◆ **WHAT IS EXPECTED**
Pick out each line in the records below that contains the word "logo", and copy those lines.

....

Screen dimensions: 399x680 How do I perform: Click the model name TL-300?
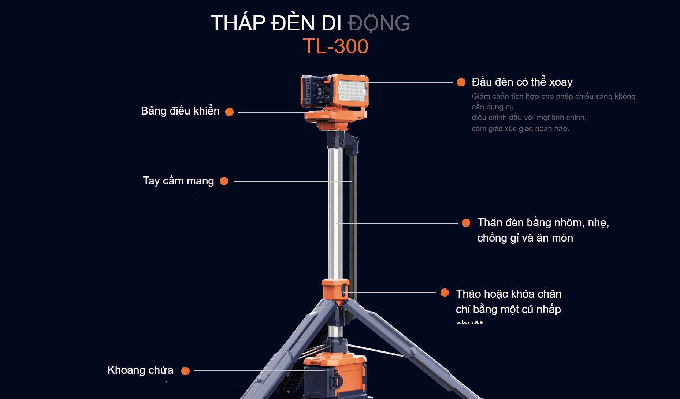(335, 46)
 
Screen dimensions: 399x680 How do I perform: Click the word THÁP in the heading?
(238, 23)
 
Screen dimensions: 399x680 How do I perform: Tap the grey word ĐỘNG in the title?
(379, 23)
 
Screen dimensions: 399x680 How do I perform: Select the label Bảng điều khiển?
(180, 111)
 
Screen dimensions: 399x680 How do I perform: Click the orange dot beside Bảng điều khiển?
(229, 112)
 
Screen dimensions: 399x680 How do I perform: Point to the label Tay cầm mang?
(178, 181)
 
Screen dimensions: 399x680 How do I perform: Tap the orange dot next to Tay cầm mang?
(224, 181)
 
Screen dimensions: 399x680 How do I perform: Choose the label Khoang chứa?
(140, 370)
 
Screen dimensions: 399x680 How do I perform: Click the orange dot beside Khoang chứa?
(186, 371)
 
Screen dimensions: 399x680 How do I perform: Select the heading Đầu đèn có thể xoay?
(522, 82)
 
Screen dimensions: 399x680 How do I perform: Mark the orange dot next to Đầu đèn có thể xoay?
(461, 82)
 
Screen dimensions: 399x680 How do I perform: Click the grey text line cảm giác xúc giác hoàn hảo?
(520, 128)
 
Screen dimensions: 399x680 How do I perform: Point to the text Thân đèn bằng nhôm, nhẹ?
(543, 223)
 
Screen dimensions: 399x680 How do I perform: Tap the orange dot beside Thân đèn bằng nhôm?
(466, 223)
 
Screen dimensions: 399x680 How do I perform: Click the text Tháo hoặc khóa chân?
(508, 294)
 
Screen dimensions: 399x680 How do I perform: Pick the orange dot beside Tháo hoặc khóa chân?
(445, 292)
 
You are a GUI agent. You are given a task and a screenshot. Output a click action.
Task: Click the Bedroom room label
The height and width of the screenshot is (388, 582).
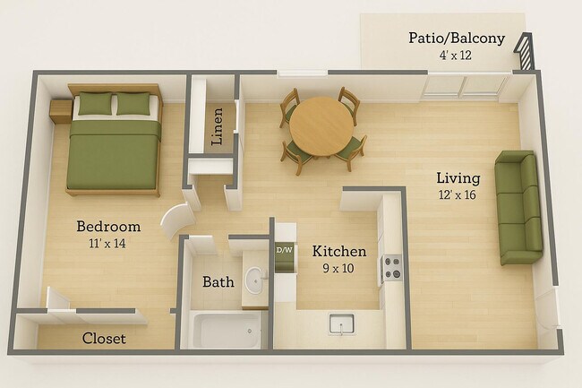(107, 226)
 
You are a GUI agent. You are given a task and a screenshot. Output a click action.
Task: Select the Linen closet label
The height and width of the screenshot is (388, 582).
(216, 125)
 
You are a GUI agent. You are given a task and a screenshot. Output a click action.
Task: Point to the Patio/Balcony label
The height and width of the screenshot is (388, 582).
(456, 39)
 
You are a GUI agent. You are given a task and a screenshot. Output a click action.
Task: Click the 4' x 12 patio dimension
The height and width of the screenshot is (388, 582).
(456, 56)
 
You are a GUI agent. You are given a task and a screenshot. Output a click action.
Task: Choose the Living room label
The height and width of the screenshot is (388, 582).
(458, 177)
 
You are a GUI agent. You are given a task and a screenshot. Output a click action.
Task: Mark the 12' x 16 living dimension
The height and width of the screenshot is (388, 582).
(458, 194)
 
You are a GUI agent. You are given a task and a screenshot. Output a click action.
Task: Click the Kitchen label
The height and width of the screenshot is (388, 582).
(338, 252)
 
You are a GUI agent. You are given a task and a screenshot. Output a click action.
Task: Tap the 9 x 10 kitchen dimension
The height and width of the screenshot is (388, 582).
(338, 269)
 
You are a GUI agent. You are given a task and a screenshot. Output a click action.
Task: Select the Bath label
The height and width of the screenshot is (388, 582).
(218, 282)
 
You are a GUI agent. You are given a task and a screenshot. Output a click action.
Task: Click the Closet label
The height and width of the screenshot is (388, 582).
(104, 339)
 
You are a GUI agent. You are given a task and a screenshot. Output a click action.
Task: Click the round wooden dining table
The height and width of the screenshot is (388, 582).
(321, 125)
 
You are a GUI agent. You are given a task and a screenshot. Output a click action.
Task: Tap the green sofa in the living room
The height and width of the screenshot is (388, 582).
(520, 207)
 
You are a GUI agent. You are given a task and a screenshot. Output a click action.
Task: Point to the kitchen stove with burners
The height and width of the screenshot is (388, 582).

....

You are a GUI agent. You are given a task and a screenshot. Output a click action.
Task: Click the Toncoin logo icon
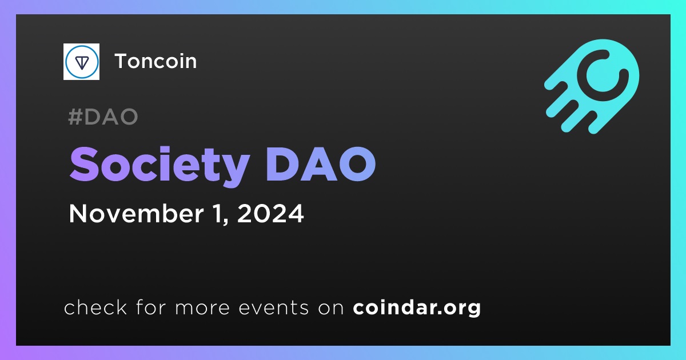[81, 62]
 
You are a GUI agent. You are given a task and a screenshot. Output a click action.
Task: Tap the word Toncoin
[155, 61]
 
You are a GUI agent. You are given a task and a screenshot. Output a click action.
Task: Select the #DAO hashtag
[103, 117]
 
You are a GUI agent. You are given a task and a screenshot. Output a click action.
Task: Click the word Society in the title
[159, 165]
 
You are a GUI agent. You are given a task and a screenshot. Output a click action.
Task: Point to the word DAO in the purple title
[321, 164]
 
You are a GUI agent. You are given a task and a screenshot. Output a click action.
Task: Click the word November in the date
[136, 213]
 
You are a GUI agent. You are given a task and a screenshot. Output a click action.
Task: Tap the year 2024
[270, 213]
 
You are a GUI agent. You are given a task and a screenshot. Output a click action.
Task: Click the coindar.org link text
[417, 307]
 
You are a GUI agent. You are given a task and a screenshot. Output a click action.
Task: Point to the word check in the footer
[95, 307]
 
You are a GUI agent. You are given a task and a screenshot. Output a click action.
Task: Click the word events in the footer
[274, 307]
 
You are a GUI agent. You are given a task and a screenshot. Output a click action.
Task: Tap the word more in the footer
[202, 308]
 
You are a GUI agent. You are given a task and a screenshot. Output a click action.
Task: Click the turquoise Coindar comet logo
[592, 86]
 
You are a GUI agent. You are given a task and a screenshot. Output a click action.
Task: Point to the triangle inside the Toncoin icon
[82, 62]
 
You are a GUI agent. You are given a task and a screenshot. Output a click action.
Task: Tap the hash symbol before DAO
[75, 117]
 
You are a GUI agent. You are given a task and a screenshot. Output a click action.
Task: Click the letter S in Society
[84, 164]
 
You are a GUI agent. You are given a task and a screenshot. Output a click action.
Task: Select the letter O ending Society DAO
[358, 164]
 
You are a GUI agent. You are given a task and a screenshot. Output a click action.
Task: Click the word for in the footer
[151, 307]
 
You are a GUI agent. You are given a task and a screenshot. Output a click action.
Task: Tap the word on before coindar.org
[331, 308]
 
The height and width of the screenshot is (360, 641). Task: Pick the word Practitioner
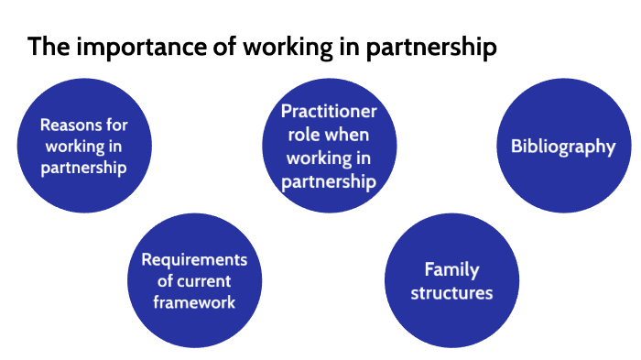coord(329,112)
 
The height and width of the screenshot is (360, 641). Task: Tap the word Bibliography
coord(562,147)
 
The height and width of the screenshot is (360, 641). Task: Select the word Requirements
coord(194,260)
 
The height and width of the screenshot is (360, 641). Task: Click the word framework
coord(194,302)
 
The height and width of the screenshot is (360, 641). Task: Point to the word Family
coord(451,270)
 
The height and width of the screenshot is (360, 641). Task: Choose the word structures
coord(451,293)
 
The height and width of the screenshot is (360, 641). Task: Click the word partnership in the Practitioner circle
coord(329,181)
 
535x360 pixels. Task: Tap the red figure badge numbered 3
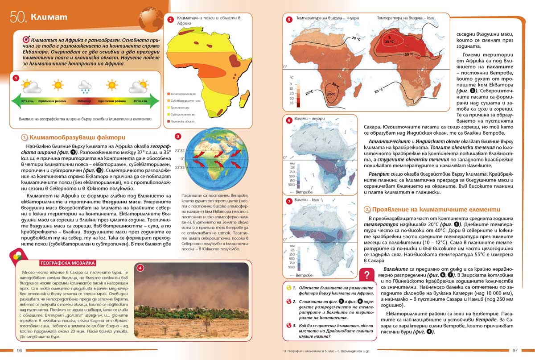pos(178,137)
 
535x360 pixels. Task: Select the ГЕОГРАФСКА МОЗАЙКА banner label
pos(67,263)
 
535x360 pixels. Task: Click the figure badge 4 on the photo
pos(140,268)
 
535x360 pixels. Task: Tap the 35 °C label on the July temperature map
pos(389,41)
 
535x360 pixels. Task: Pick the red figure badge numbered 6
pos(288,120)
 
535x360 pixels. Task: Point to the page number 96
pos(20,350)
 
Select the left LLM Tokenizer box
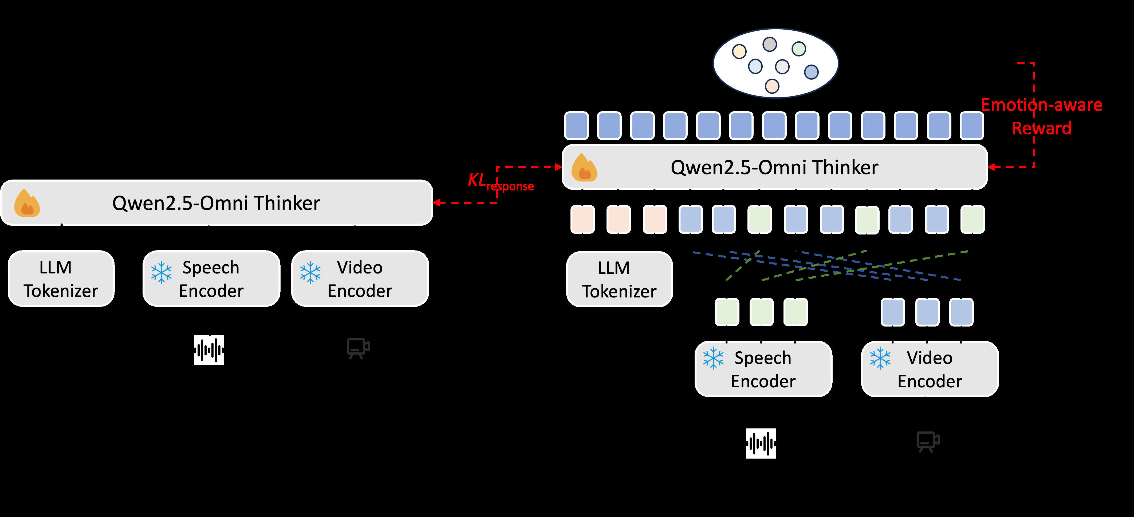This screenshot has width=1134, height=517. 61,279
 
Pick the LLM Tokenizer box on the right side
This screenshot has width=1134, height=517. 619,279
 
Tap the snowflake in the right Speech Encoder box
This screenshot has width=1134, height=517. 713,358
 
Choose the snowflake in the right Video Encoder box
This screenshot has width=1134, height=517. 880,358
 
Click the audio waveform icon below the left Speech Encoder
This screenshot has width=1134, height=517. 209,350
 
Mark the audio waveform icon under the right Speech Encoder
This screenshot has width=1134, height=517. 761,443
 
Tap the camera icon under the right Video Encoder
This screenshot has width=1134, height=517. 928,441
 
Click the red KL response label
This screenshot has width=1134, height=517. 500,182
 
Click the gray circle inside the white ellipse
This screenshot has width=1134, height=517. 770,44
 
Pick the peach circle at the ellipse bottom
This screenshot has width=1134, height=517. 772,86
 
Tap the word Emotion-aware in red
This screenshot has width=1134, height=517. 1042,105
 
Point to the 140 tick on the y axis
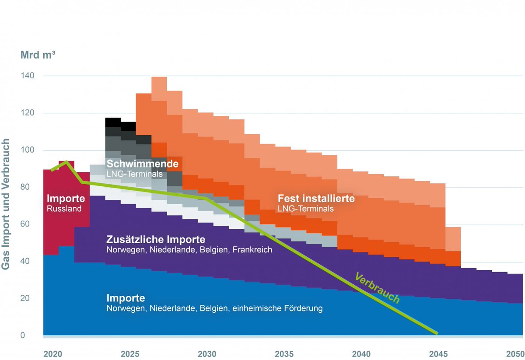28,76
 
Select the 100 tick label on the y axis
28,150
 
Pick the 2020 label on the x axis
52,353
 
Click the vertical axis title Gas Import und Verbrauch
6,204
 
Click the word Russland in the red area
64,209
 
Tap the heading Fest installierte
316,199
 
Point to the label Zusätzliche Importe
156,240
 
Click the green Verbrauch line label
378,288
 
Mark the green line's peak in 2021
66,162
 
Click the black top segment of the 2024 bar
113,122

....

◆ **EXERCISE RESULT**
Task: Click the Toncoin logo icon
Task: Click the turquoise Coindar comet logo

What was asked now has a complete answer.